MERCADO DE FRUTAS Y HORTALIZAS

 Todo esto no existía antes del intercambio con América. Los pasteles de cabello de ángel, los helados de vainilla, el chocolate o las bebidas de cacao son asimismo impensables sin plantas de ultramar. Al revés, plantas mediterráneas —como el cilantro o el perejil— tienen hoy una gran significación en cocinas americanas o asiáticas. Y otras plantas de orígenes diversos, como el café, la vid o el trigo, también son ahora habituales en todo el mundo.

En definitiva, la distribución mundial de las grandes plantas alimenticias es hoy día muy general, aunque no homogénea, y completamente diferente de la situación existente, pongamos por caso, hace mil años. Esta distribución es fruto de intercambios muy diversos entre sociedades humanas, desde culturales hasta comerciales, pasando por guerras y conquistas territoriales.

¿De dónde vienen las plantas?

Desde siempre, la especie humana ha utilizado plantas con variadísimas finalidades. Primero las recolectaba de la naturaleza y las consumía sin ningún tipo de previsión. Más tarde sintió la necesidad de almacenarlas de cara a temporadas, como la invernal, en las cuales resultaba difícil encontrar y recoger material silvestre.

Esta misma circunstancia propició el nacimiento de los cultivos de plantas, es decir, de la agricultura. En el cultivo y la domesticación de las plantas coinciden la biodiversidad y la diversidad étnica y cultural. Según algunos autores, el inicio de la agricultura se produjo entre 8.000 y 10000 años atrás, en una región situada entre el este del Mediterráneo y el Próximo Oriente (de Egipto a Iraq), llamada cuna de la agricultura o Creciente Fértil.

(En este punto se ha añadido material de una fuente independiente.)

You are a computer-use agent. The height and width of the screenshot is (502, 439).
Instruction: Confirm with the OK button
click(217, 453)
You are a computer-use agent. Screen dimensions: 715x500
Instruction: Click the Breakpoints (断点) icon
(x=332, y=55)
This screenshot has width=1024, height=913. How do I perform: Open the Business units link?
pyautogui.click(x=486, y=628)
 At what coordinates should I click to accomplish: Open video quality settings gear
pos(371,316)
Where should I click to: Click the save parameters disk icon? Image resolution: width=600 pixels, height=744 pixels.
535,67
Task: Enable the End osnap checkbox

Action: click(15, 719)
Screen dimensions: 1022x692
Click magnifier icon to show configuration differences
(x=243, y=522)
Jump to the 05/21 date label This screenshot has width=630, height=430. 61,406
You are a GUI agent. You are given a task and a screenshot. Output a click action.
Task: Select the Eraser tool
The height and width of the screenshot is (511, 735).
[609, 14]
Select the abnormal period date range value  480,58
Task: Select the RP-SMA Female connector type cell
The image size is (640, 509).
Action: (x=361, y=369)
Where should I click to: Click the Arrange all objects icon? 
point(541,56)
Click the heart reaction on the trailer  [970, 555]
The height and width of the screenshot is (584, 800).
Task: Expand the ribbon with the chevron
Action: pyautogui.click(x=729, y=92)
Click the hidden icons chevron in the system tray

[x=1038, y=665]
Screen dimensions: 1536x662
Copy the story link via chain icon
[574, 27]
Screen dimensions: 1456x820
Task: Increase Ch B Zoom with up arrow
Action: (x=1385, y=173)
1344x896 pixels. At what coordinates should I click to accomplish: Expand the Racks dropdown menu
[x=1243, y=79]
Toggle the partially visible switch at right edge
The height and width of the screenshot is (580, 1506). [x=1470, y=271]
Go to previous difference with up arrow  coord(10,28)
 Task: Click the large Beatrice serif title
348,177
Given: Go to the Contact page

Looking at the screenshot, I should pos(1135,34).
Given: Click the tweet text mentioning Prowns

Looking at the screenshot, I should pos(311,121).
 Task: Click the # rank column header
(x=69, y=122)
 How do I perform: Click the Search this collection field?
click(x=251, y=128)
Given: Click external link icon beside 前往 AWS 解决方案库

Otros opinan que el inicio del cultivo de las plantas se produjo en dos lugares independientes (el Creciente Fértil y zonas de América Central), si no en más (entre ellos, algunas regiones asiáticas). El botánico suizo Alphonse de Candolle ya se ocupó del origen de las plantas cultivadas en el siglo XIX. Pero la principal aportación a la determinación de los centros de origen de las plantas útiles fue la de Nikolai Ivanóvich Vavílov (1887-1943), que postuló siete grandes centros originarios de las plantas cultivadas; su propuesta ha recibido posteriores modificaciones por parte de otros autores, como Zhukovskii, Harlan o Zohary. Vavílov y otros expertos se han basado en la existencia, en las respectivas áreas, de parientes silvestres de las plantas cultivadas y de variaciones en las mismas plantas cultivadas, así como en los procesos a que se someten y los usos que se hacen de ellas.